#### [WHAT YOU SHOULD DO]
No pictures go in the copy. Restate, word for word, each line from the one containing "This screenshot has width=1025, height=576." through the last line below.

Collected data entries
◆ ◆ ◆

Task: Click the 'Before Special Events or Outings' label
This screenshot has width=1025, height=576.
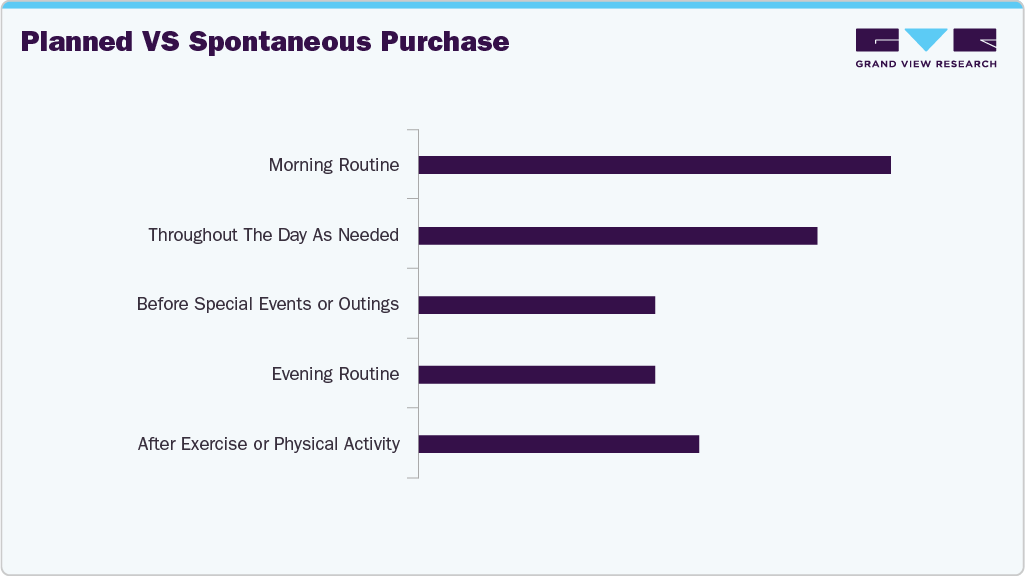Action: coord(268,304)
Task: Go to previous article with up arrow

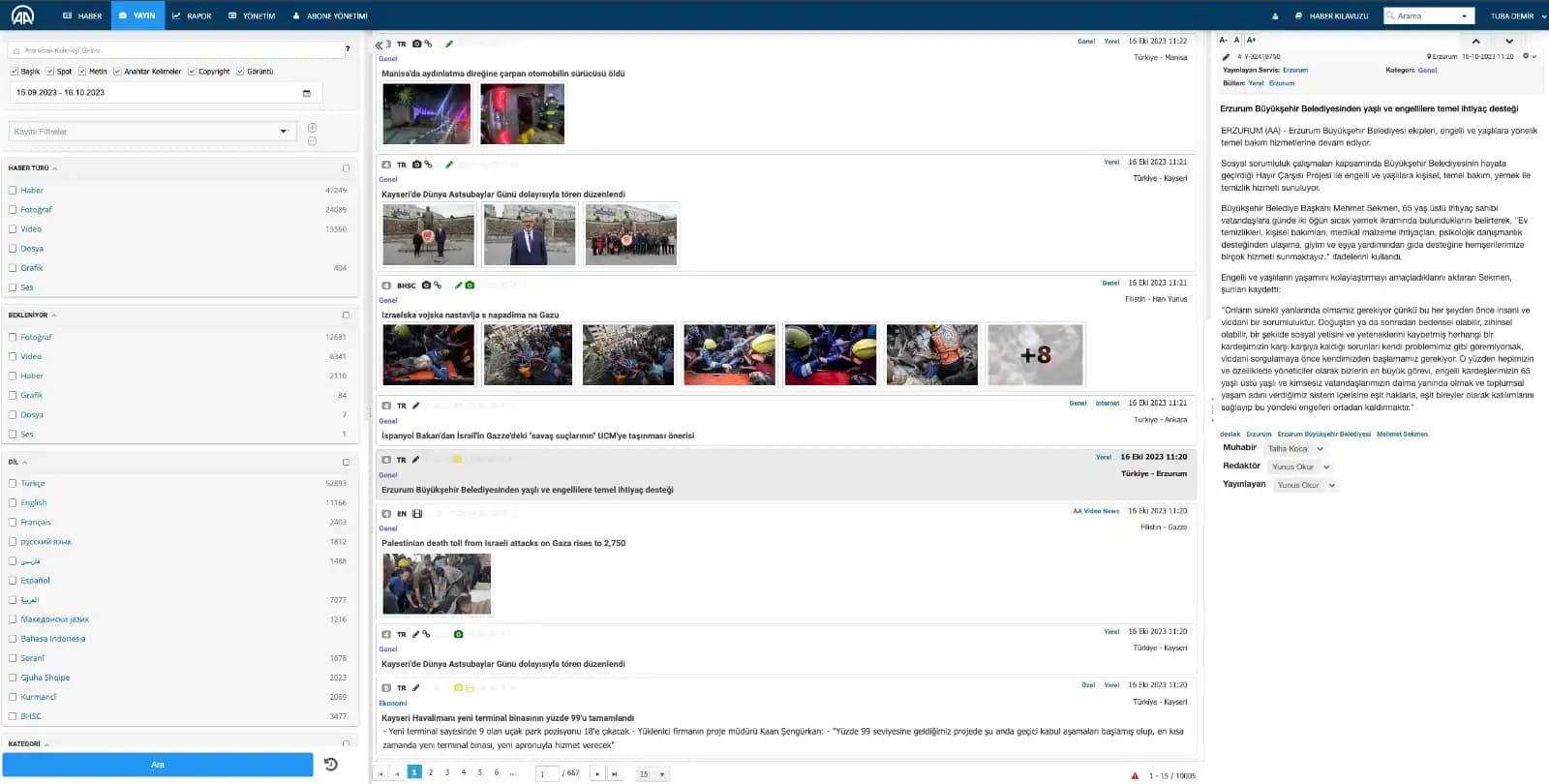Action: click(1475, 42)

◆ ◆ ◆

#### [THE ANSWER]
This screenshot has width=1025, height=576.
Action: coord(268,304)
Task: Go to previous article with up arrow

Action: click(1475, 42)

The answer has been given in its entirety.